▸ DIE AUFGABE:
Schreibe den Auszug über die Pflege des Unimogs und den Gasvorrat im Anschluss an seinen letzten Satz weiter.

**** AUSGEWÄHLTER AUSZUG ****

Auch am Unimog wird fast täglich «rumgebastelt». Sämtliche Betriebsmittel, wie Motoröl, Bremsöl, Hydrauliköl, Vorgelegeöl, sowie auch Kühlmittel und Scheibenwischmittel werden regelmässig kontrolliert. Ja da kommt so einiges zusammen. Selbstverständlich führe ich die wichtigsten gleich in Reserve mit. Auch den Gastank habe ich mir nun endlich einmal genauer angeschaut. Maximal ist der 20Kg Tank zu 80% gefüllt. Wir haben sage und schreibe nach einem Monat, wenn auch nicht intensiven Gebrauch, immer noch zirka 77% verfügbar. Die Versprechungen, dass ein voller Tank mehrere Monate reichen wird, sind tatsächlich nicht aus der Luft gegriffen.

**** DATENZEILEN ****

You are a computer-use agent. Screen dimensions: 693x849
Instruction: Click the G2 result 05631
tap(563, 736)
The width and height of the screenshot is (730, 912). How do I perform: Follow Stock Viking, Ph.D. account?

****
**** DATENZEILEN ****

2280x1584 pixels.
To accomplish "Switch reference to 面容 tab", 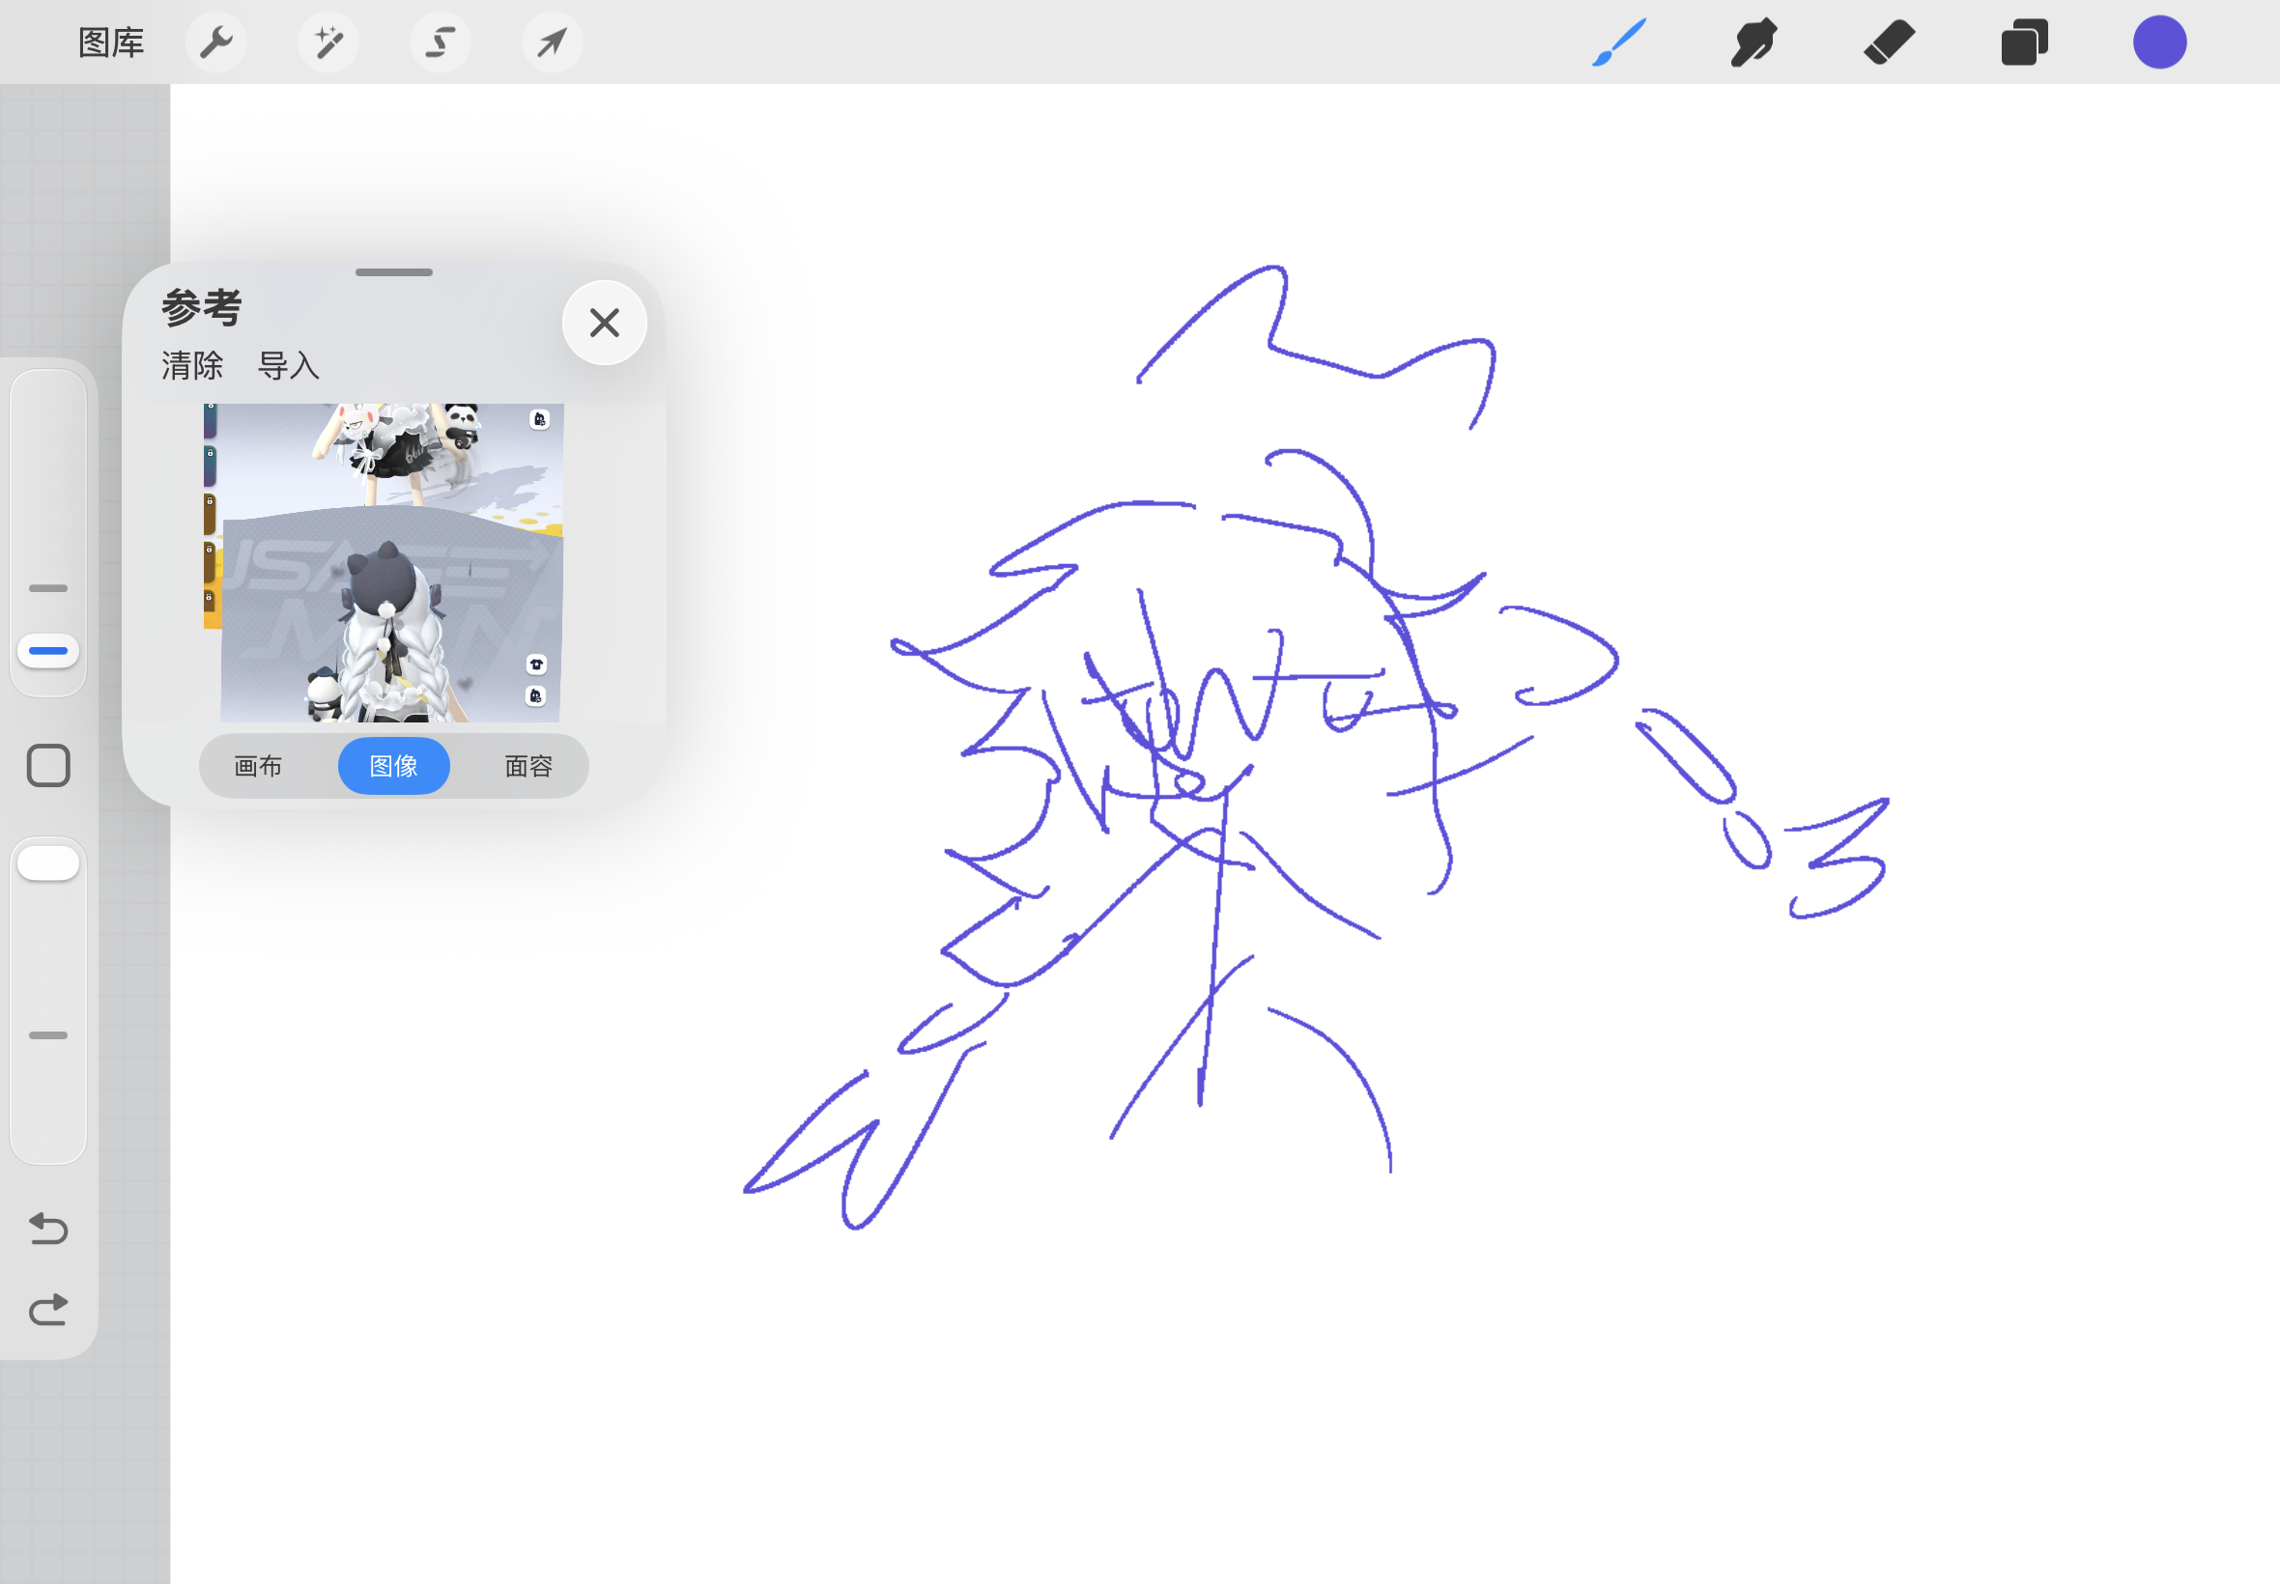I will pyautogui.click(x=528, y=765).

****

▸ LÖSUNG ZUR AUFGABE:
Wir beobachten bei unseren Tätigkeiten auch immer intensiv die Natur. Und die Natur beobachtet uns. Brigitte kann es ja sonst nicht sehr gut mit den fliegenden und hüpfenden Artgenossen, sprich Insekten. Hier macht sie es aber erstaunlich gut. Ausser die Mahlzeiten, die will sie hier partout nicht draussen einnehmen. Somit sitzen wir in unseren bequemen Camper Stühlen und verschieben uns halbstündlich, um auch ja immer schön in irgendwelchem Schatten zu bleiben und zum Essen ziehen wir uns zurück auf unseren Hochsitz im Aufbau. Der Aussicht tut dies kaum einen Abbruch, denn wir haben Panoramafenster auf beiden Seiten und abenteuerlich wirkende Bullaugen auf der Kabinenrückseite.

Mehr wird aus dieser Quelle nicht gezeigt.